Despite its honey-coloured stone streets, harbour packed with gleaming white yachts and majestic mediaeval cathedral, Palma has an image problem. That the cause of the problem is its rowdy southern neighbour Magaluf  has probably caused more furrowed brows and wrinkles over at City Hall than any amount of sunshine could. Here, I should probably admit that I was among the crowds of naysayers. Sun, sea and getting tanked on sangria in ‘Shagaluf’ – that’s what people go to Mallorca for, isn’t it? As it turned out, I couldn’t have been more wrong.

Palma de Mallorca

Actually, I wasn’t wrong about the sun or the sea. Mallorca has an abundance of both and you can get sangria if you really want it. Arriving at Palma de Mallorca airport, the ranks of budget airlines drawn up on the tarmac didn’t look promising. With visions of neon lit casinos and drunken tourists flashing through my skull, I headed into town – and got my first Palma surprise. The streets are clean. Really, spotlessly clean. Then there was the sea front strip that looked like a patrician version of Miami, back-dropped by the enormous cathedral that glowed gold in the afternoon sunshine. Further into town, I spotted lines of pretty little shops with multicoloured awnings and boxes of crimson geraniums on the steps, and groups of elegantly dressed women pottering about. Forget Shagaluf – this had shades of St Tropez.

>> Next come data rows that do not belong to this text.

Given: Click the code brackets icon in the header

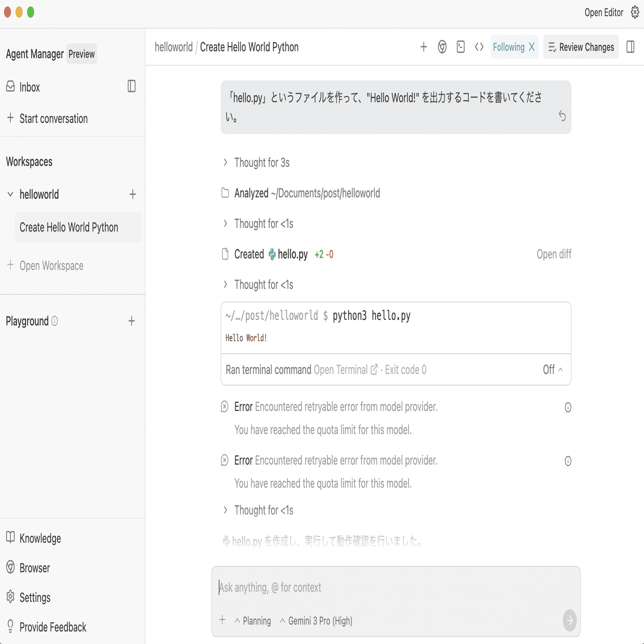Looking at the screenshot, I should 479,47.
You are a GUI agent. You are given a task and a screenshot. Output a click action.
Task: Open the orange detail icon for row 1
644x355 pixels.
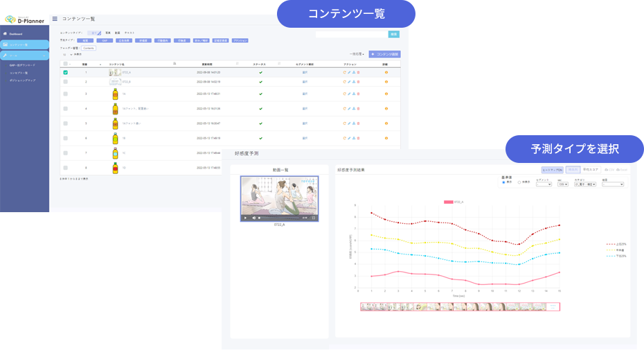click(x=386, y=72)
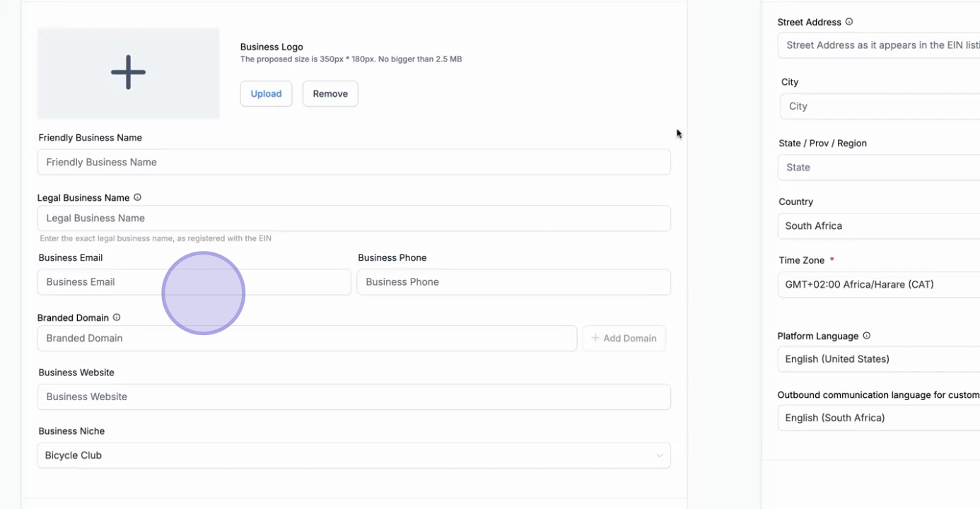Image resolution: width=980 pixels, height=509 pixels.
Task: Click info icon next to Legal Business Name
Action: pos(138,198)
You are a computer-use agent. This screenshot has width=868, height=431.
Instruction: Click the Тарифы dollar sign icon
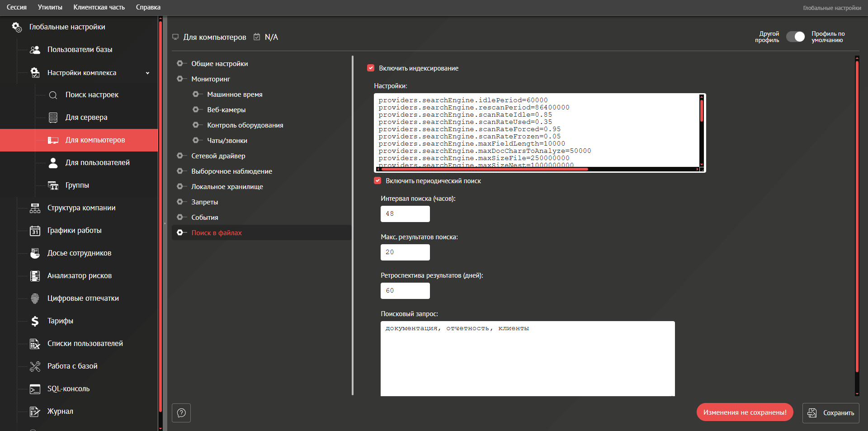tap(35, 321)
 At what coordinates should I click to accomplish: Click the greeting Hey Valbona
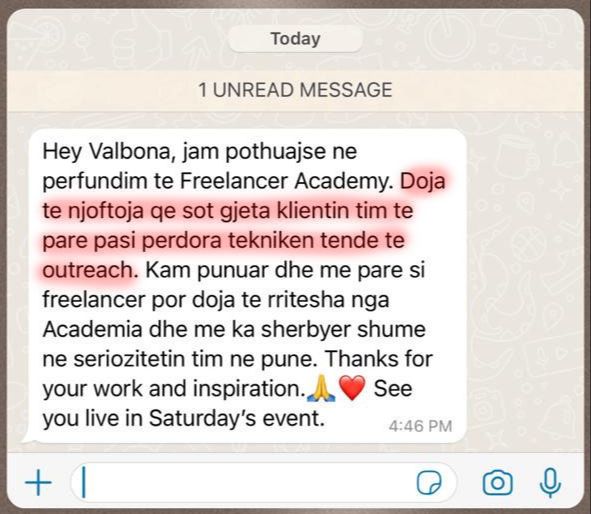tap(106, 151)
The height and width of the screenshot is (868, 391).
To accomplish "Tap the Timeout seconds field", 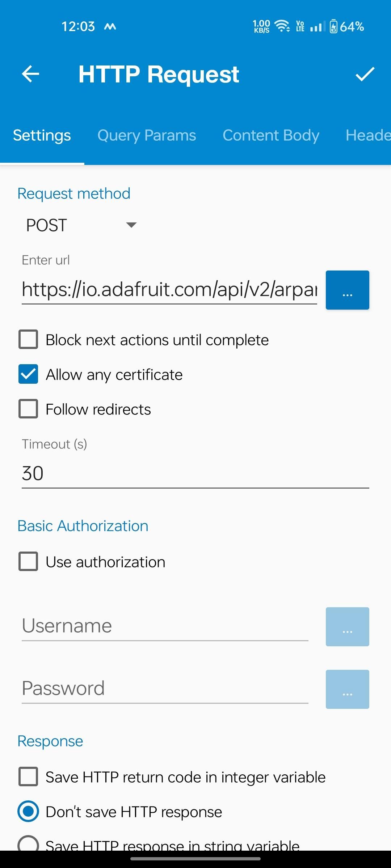I will 195,473.
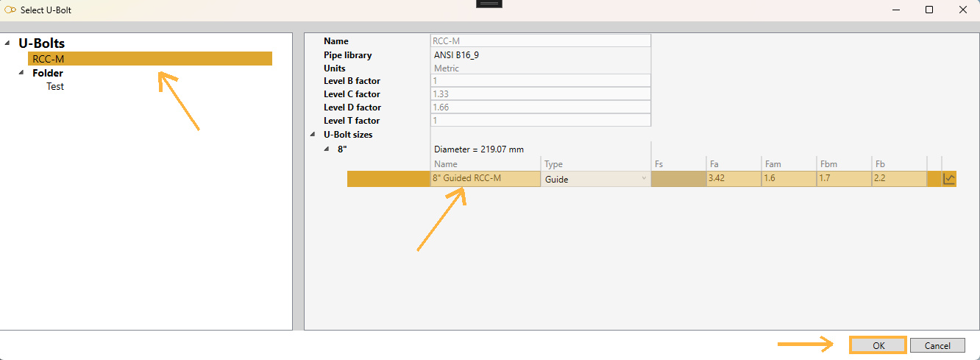
Task: Open the chart icon in the U-Bolt row
Action: pyautogui.click(x=949, y=179)
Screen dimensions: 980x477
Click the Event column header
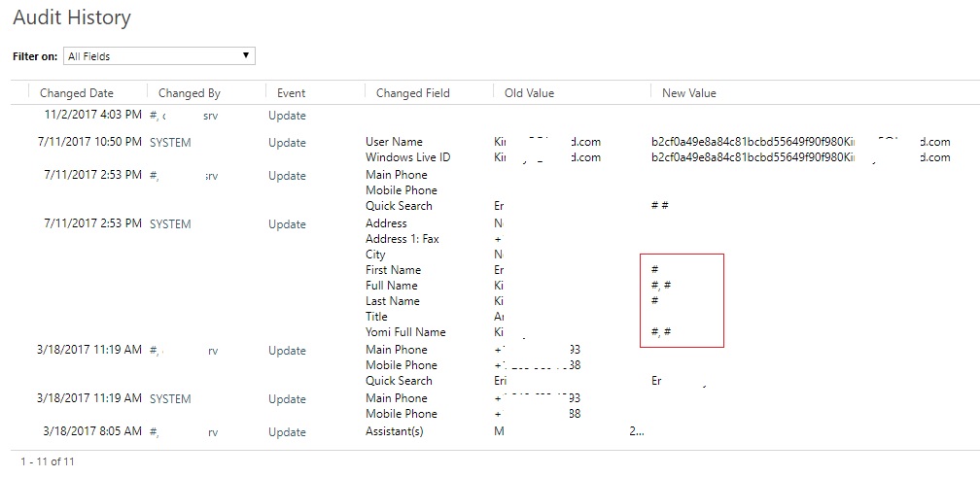tap(291, 93)
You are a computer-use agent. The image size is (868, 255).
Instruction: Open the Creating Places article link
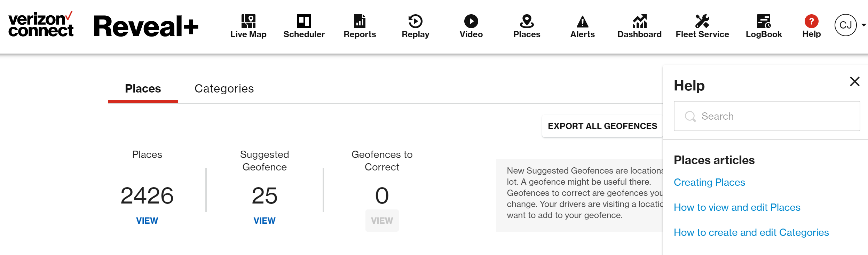point(709,182)
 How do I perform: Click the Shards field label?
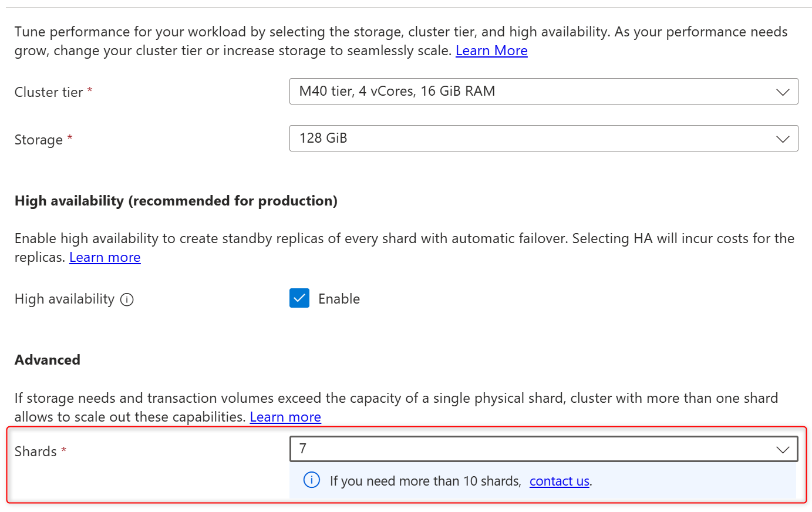(x=36, y=452)
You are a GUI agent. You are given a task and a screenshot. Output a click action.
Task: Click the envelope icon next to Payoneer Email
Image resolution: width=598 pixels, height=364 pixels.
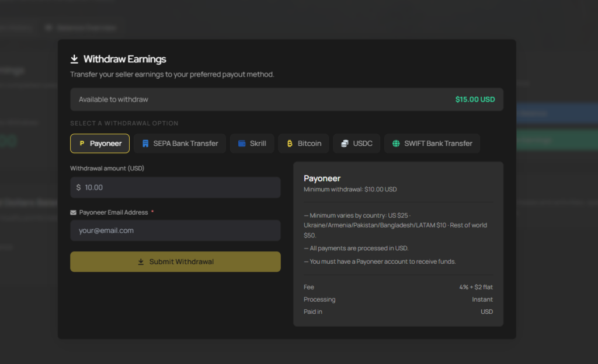tap(73, 213)

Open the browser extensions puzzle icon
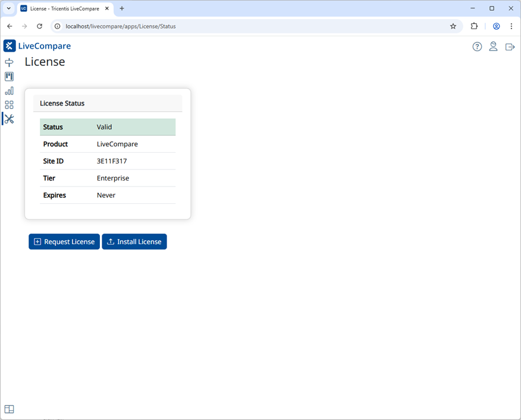pos(474,26)
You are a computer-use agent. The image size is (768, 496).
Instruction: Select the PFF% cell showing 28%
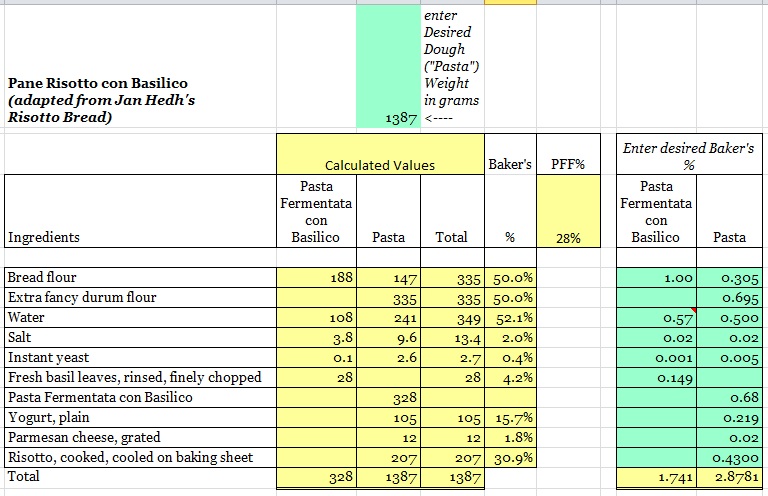(568, 238)
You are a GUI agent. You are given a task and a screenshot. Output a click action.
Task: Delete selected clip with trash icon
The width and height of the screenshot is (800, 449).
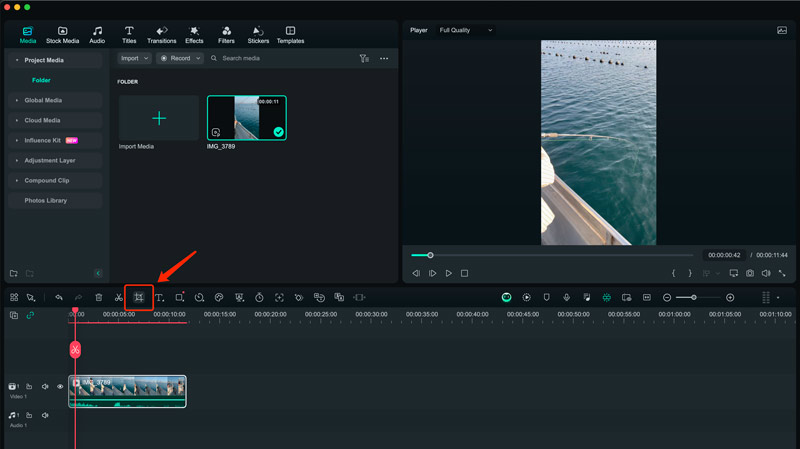(x=98, y=297)
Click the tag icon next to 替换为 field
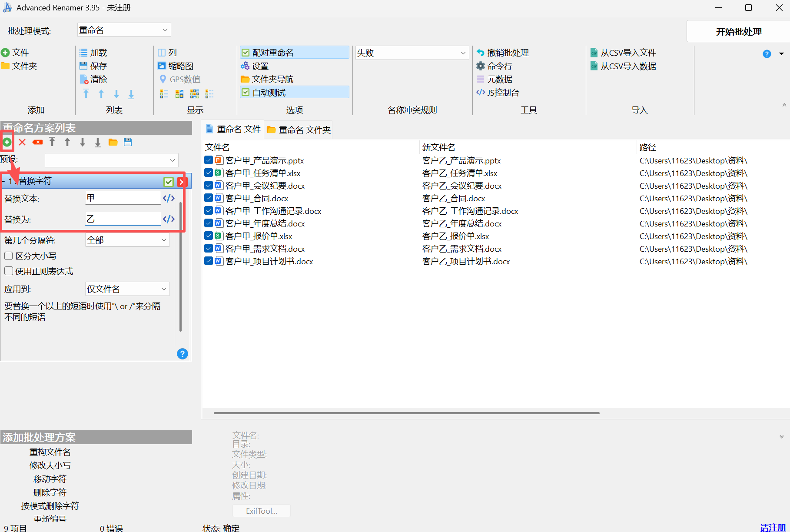Image resolution: width=790 pixels, height=532 pixels. [x=169, y=219]
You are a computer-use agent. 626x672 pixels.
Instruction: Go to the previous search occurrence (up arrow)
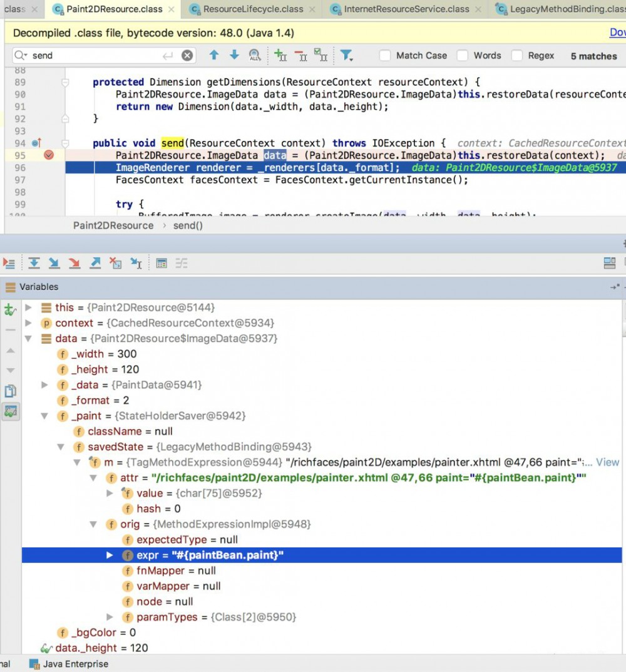point(214,55)
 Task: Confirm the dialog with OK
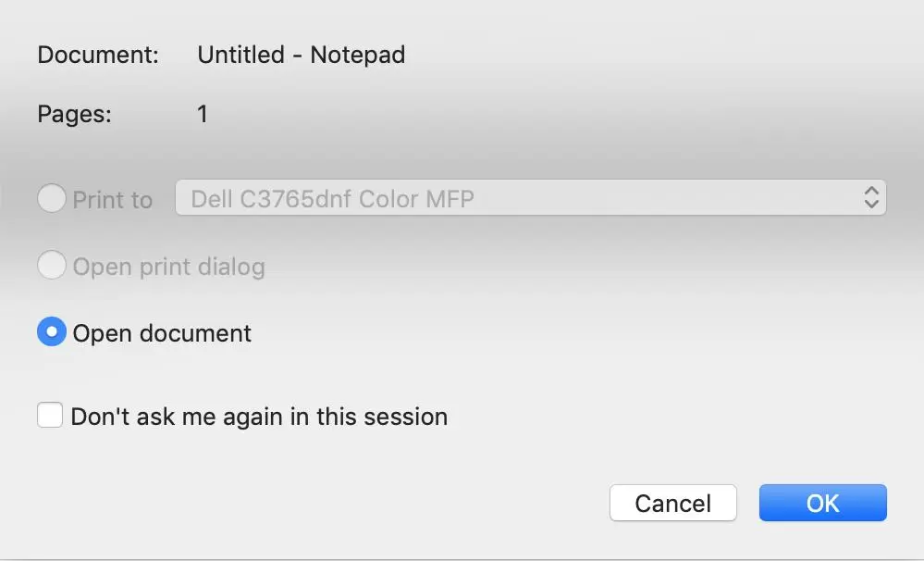click(x=822, y=503)
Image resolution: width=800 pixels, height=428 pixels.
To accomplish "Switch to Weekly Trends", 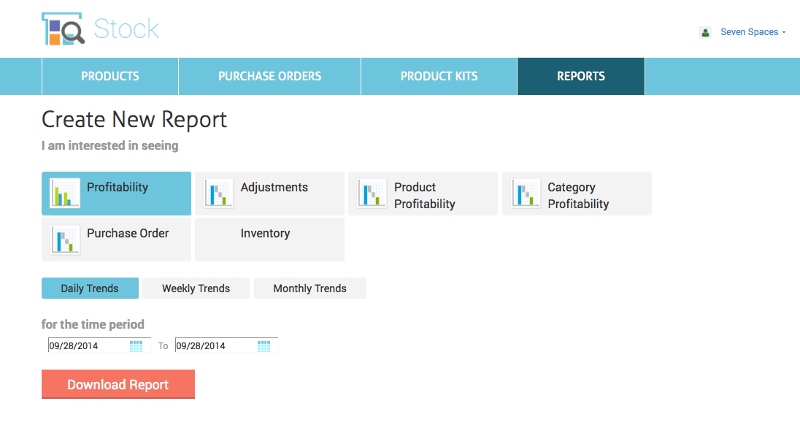I will click(196, 288).
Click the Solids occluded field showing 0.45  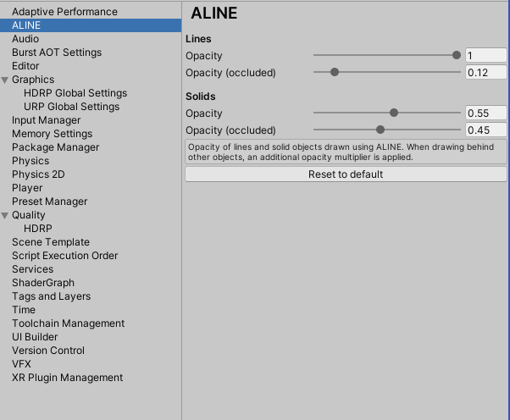[x=485, y=130]
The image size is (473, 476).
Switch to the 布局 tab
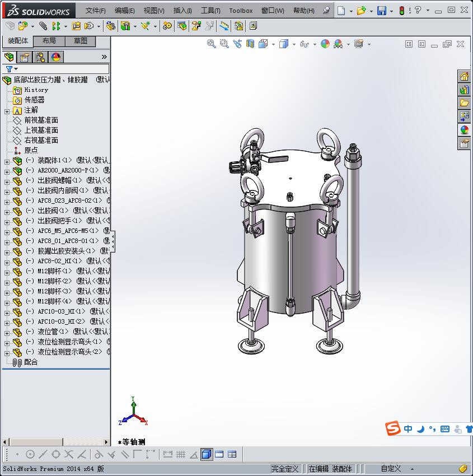tap(49, 41)
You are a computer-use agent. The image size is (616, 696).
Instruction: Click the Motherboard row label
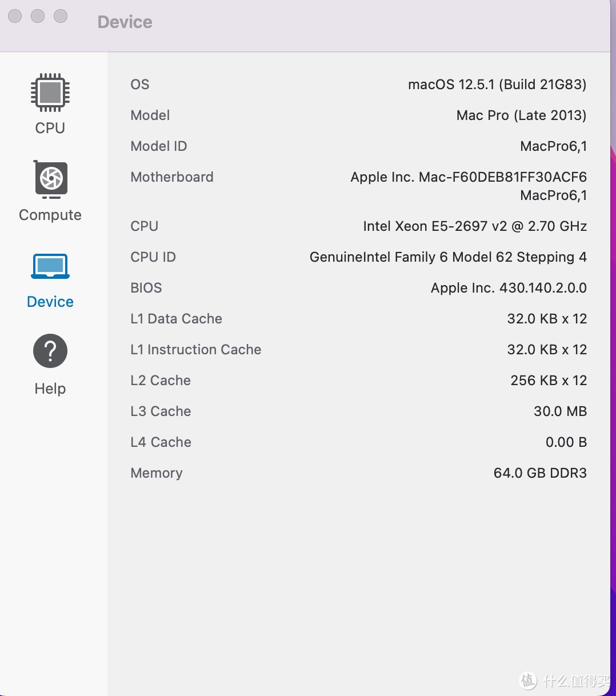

My reappraisal of Palma continued apace when I arrived at the comely Hotel Dalt Murada. A former family home, the Dalt Murada is a treasure box of wonderful old oil paintings – many of which feature members of the Llado family who own it. Outside, the hotel’s central courtyard was a riot of orange and lemon trees, while cerise bougainvillea blooms crept up the walls. My room, across the terrace and away from the main hotel, had one of the biggest bathrooms I’ve ever seen – complete with a huge porcelain tub and enormous metal framed windows. The bedroom itself was furnished with antiques, many family heirlooms, and a rather intimidating portrait of a Catalan John Doe who eyeballed me disapprovingly every time I went near.

dalt murada

After a stroll down to the seafront and a glass of wine in a Park de la Mar cafe manned by two of the idlest waitresses I’ve ever come across, we headed back to the Murada for supper laid on by owners Luis and Ferran. A huge trestle table of Mallorcan tapas awaited: tender fried calamari, slabs of rose pink ham sliced thickly and piled high, tiny, salty olives, friable white cheese and bowl of sweet red tomatoes. Thank you Doña Llado, I thought as I tucked in. Thank you! We washed it down with glasses of the local red, enjoying the citrus fragrance that rolled around the sun-warmed courtyard before tucking into homemade almond icecream. Bliss.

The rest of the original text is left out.